Golf equipment manufacturers currently spend a large amount of time and money on research and development related to better golf clubs and golf balls. Their innovation has led to the development of golf clubs and balls with a wide range of performance characteristics to account for many different types of golfers. Golf clubs may have varying shaft lengths or stiffness. Golf clubs may be manipulated to have different head characteristics, such as loft or lie angle. They may even be manufactured with various combinations of materials in order to attain a specific coefficient of restitution (COR).
Similarly, golf balls have been developed and researched in a similar manner. Golf balls may have solid cores, semi-solid cores, or even fluid cores. They may be manufactured using injection molding processes or they may use a winding process. Even the covers have been manipulated to have a desired number of dimples or dimple arrangements, which aid in increasing or decreasing the lift and drag coefficients of the ball.
The innovations and efforts expended to produce optimal golf equipment, with specifications that meet the requirements set by professional golf associations, are aimed at providing golfers with the best chances of success. However, once a club and ball leave a manufacturer, the performance of the equipment depends largely on the technique and skill of an individual player. Thus, even the most advanced equipment may not be able to correct or fully compensate for flaws in a player's swing.
Many methods and devices have been developed in order to assist players in obtaining an optimal swing. These methods typically consist of acquiring images of a player swinging a golf club and making contact with a golf ball. In a most rudimentary system, photographs of a player's swing, possibly from different angles, may assist a player in correcting their swing. In more advanced systems, a club and ball may be tagged using a set of markers. In combination with a camera system, this can be a powerful tool for analyzing the swing of a player. Typically, the markers placed on the equipment are selected to create a high contrast on the images of the swing captured by the camera. In one example, the markers may be black dots on the surface of a white ball. A strobe fired at the ball during impact captures the black dots on a high contrast white background. The use of black dots, however, may not generate sufficient contrast to allow such a system to be used in an outdoor environment.
As a result, there have been improvements in the types of markers used in more advanced systems that can generate a higher contrast image that is possible with black dots.

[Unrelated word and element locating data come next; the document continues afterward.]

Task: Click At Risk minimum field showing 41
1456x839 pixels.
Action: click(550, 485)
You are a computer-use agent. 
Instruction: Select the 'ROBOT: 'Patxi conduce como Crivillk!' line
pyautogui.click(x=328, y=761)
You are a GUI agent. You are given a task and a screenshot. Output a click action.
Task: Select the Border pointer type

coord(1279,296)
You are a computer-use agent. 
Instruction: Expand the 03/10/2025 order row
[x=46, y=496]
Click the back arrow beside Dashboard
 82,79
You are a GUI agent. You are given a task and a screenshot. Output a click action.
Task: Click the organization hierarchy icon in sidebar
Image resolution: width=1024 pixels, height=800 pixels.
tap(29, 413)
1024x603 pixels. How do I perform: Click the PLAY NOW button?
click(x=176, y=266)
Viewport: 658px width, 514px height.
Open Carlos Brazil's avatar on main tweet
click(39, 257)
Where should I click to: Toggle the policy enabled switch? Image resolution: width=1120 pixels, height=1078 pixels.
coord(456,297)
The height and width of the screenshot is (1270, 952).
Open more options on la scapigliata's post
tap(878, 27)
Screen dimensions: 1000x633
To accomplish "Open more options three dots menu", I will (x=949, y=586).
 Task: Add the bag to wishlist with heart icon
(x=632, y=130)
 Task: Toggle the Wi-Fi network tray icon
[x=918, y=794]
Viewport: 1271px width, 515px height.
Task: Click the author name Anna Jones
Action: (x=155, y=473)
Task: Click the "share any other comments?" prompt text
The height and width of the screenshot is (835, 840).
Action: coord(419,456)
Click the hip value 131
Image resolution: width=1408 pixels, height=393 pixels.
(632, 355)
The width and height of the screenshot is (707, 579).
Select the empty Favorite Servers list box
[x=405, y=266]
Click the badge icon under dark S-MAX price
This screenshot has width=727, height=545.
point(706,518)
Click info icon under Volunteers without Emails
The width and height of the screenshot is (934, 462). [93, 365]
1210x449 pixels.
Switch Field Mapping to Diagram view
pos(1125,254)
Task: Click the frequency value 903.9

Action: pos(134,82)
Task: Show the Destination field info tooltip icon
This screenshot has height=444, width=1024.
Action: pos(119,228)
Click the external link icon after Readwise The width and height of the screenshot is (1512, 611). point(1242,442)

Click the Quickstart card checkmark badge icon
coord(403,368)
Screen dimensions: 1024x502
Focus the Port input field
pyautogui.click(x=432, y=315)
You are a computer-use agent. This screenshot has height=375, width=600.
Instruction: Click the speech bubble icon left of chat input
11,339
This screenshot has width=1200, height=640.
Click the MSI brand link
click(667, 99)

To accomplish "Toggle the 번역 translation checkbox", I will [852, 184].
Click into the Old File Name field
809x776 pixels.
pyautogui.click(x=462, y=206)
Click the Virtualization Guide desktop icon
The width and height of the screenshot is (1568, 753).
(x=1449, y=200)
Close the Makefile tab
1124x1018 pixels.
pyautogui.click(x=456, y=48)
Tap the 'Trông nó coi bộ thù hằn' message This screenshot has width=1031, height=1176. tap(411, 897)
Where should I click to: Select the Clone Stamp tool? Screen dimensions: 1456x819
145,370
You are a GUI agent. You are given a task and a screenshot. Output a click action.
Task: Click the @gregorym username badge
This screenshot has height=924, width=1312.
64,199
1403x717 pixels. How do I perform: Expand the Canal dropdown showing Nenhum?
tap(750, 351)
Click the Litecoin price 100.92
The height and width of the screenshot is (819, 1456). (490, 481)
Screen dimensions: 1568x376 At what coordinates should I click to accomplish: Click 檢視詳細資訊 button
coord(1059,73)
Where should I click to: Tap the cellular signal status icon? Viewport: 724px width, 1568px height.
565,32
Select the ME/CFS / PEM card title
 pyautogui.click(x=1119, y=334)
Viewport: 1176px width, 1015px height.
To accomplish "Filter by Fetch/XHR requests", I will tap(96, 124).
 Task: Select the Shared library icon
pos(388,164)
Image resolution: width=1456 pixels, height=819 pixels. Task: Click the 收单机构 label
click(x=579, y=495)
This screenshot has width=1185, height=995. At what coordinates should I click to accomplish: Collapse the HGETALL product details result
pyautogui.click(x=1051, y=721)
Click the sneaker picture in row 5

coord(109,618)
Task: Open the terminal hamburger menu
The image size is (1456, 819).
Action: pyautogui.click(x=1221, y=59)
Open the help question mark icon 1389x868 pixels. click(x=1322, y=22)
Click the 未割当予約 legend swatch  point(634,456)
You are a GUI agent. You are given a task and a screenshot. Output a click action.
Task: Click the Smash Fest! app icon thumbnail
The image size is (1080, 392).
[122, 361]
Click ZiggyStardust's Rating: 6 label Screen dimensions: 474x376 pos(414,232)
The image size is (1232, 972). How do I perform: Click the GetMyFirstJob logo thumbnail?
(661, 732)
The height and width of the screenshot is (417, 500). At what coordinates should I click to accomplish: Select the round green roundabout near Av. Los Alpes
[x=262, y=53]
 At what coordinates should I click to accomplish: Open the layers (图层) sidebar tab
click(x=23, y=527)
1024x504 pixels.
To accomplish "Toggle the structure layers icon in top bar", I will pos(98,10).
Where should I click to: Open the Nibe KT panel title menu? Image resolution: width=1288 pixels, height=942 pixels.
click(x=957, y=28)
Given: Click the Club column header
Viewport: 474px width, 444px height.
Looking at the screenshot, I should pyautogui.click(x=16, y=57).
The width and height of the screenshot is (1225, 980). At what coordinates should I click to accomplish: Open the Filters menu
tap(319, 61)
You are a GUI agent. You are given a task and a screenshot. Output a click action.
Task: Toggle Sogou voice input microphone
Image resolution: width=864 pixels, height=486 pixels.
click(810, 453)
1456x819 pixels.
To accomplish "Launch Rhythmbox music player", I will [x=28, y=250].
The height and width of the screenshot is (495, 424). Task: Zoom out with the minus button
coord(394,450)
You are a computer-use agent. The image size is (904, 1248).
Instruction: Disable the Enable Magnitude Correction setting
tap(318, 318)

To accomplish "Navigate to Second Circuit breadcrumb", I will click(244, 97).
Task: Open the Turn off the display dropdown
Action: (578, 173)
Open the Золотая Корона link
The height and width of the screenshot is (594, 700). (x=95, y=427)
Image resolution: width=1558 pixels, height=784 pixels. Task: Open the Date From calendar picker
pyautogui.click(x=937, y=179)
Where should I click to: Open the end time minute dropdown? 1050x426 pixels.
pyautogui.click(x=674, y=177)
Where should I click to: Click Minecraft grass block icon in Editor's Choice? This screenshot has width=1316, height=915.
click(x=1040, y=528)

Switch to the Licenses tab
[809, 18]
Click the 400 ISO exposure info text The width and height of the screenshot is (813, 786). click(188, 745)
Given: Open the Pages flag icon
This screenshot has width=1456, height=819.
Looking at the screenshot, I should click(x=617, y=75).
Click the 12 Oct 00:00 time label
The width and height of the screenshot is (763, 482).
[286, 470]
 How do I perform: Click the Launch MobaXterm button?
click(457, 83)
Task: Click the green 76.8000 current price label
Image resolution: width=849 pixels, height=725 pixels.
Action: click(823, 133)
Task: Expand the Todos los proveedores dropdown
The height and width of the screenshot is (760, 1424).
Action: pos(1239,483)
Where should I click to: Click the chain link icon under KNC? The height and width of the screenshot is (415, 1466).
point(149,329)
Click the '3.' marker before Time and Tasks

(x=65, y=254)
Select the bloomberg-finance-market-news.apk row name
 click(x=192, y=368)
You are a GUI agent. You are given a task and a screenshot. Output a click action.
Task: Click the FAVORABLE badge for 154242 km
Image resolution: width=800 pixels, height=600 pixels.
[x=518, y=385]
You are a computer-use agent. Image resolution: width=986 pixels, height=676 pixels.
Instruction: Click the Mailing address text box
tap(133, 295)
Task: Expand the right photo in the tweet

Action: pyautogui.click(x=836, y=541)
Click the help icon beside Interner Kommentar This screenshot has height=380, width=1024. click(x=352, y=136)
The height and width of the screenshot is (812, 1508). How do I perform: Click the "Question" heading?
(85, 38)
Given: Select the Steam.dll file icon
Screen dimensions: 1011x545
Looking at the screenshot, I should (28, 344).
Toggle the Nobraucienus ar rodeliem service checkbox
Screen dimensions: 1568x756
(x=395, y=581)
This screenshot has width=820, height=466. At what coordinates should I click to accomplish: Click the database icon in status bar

Two examples of markers in this category are retroreflective markers and fluorescent markers. Retroreflective markers may be manufactured using a variety of materials. These markers may then be placed onto golf equipment. Retroreflective markers are typically used because they return more light to a source than a white diffuse surface. This is because retroreflective markers are designed to reflect a large percentage of concentrated light as a narrow beam back to light source. This is in contrast to a white diffuse surface that reflects light in all directions. Examples of the use of retroreflective markers in monitoring a player's golf swing may be found in U.S. Pat. Nos. 4,158,853, 6,488,591 B1, and 5,471,383, the entireties of which are incorporated herein by reference thereto.
Fluorescent markers are also employed to analyze a player's golf swing. Fluorescent markers may also be manufactured using a variety of materials. However, in contrast to other types of markers, fluorescent markers only reflect light within a range of a desired wavelength. Therefore, when white light hits a fluorescent marker, a portion of the spectrum of the light will excite the fluorescent marker to only return light within a certain wavelength range. Fluorescent markers also return more light to a source than a white diffuse marker filtered at the emission wavelength. Examples of these types of markers, in combination with camera systems and filters, are described in U.S. Patent Application No. 2002/0173367, Gobush et al., the entireties of which are incorporated herein by reference thereto.
Typically, prior camera systems utilized only one type of marker for the objects being monitored. In other words, prior systems typically did not combine different markers. When multiple types of markers have been used, the monitoring systems essentially used two separate camera systems to capture images of the different markers. U.S. Patent Application No. 2002/0155896, for instance, uses two sets of two cameras to capture images of the club and images of the ball. Thus, the monitoring resulted in a complex event scene.
There have been other improvements to swing analysis systems. For instance, prior camera systems that acquire images typically encounter problems with noise and unwanted artifacts. Newer digital cameras typically employ a shutter and a CCD, among other components, to acquire an image. The CCD may be selectively activated and deactivated to acquire an image. This typically reduces the noise and artifacts that are included in an image. However, in many imaging systems that are used to acquire images of a player's swing and/or contact with a golf ball, ambient light can distort the image or captured images and reduce the accuracy and prevents an accurate analysis of a players swing.
A continuing need exists for an apparatus and method for accurately and consistently analyzing a golf players swing and the resulting flight characteristics of a golf ball.